> _Tarefa a realizar_:
Converta todas as linhas abaixo em uma lista JSON de strings, com uma string para cada linha e sem incluir as linhas em branco.

> _Registros de dados salvos_:

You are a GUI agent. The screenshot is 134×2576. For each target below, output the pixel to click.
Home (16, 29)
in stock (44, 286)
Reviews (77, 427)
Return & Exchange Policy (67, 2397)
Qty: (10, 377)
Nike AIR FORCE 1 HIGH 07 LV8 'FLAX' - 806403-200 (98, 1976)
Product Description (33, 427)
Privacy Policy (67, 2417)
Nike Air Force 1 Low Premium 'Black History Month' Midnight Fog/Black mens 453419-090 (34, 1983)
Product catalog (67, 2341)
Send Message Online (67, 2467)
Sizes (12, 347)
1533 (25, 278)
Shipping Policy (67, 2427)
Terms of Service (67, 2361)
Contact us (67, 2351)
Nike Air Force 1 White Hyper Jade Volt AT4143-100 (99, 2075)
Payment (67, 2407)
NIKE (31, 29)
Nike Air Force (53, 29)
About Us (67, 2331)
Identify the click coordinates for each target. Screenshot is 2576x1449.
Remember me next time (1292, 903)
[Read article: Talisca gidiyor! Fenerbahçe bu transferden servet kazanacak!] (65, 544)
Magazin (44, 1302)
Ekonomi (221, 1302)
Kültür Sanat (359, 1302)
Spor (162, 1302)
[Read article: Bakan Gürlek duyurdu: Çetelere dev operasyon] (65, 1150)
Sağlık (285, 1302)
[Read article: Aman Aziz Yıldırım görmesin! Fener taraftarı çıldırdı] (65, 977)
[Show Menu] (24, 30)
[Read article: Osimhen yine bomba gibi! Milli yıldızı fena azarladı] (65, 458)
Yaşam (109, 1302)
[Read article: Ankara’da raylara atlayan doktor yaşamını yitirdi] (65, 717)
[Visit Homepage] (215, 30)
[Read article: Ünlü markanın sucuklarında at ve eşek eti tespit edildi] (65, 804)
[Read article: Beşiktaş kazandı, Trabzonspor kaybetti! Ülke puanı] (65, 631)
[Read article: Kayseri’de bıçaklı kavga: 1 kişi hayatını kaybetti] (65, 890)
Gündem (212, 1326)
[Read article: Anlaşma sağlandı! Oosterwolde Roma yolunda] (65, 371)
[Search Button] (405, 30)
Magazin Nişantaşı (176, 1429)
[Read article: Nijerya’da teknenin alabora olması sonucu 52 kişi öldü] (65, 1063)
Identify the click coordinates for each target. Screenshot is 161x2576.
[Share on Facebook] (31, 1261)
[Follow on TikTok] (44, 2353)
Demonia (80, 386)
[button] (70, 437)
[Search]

> _Tarefa concluída_:
[
  "You are a GUI agent. The screenshot is 134×2576. For each target below, output the pixel to click.",
  "Home (16, 29)",
  "in stock (44, 286)",
  "Reviews (77, 427)",
  "Return & Exchange Policy (67, 2397)",
  "Qty: (10, 377)",
  "Nike AIR FORCE 1 HIGH 07 LV8 'FLAX' - 806403-200 (98, 1976)",
  "Product Description (33, 427)",
  "Privacy Policy (67, 2417)",
  "Nike Air Force 1 Low Premium 'Black History Month' Midnight Fog/Black mens 453419-090 (34, 1983)",
  "Product catalog (67, 2341)",
  "Send Message Online (67, 2467)",
  "Sizes (12, 347)",
  "1533 (25, 278)",
  "Shipping Policy (67, 2427)",
  "Terms of Service (67, 2361)",
  "Contact us (67, 2351)",
  "Nike Air Force 1 White Hyper Jade Volt AT4143-100 (99, 2075)",
  "Payment (67, 2407)",
  "NIKE (31, 29)",
  "Nike Air Force (53, 29)",
  "About Us (67, 2331)",
  "Identify the click coordinates for each target. Screenshot is 2576x1449.",
  "Remember me next time (1292, 903)",
  "[Read article: Talisca gidiyor! Fenerbahçe bu transferden servet kazanacak!] (65, 544)",
  "Magazin (44, 1302)",
  "Ekonomi (221, 1302)",
  "Kültür Sanat (359, 1302)",
  "Spor (162, 1302)",
  "[Read article: Bakan Gürlek duyurdu: Çetelere dev operasyon] (65, 1150)",
  "Sağlık (285, 1302)",
  "[Read article: Aman Aziz Yıldırım görmesin! Fener taraftarı çıldırdı] (65, 977)",
  "[Show Menu] (24, 30)",
  "[Read article: Osimhen yine bomba gibi! Milli yıldızı fena azarladı] (65, 458)",
  "Yaşam (109, 1302)",
  "[Read article: Ankara’da raylara atlayan doktor yaşamını yitirdi] (65, 717)",
  "[Visit Homepage] (215, 30)",
  "[Read article: Ünlü markanın sucuklarında at ve eşek eti tespit edildi] (65, 804)",
  "[Read article: Beşiktaş kazandı, Trabzonspor kaybetti! Ülke puanı] (65, 631)",
  "[Read article: Kayseri’de bıçaklı kavga: 1 kişi hayatını kaybetti] (65, 890)",
  "Gündem (212, 1326)",
  "[Read article: Anlaşma sağlandı! Oosterwolde Roma yolunda] (65, 371)",
  "[Search Button] (405, 30)",
  "Magazin Nişantaşı (176, 1429)",
  "[Read article: Nijerya’da teknenin alabora olması sonucu 52 kişi öldü] (65, 1063)",
  "Identify the click coordinates for each target. Screenshot is 161x2576.",
  "[Share on Facebook] (31, 1261)",
  "[Follow on TikTok] (44, 2353)",
  "Demonia (80, 386)",
  "[button] (70, 437)",
  "[Search]"
]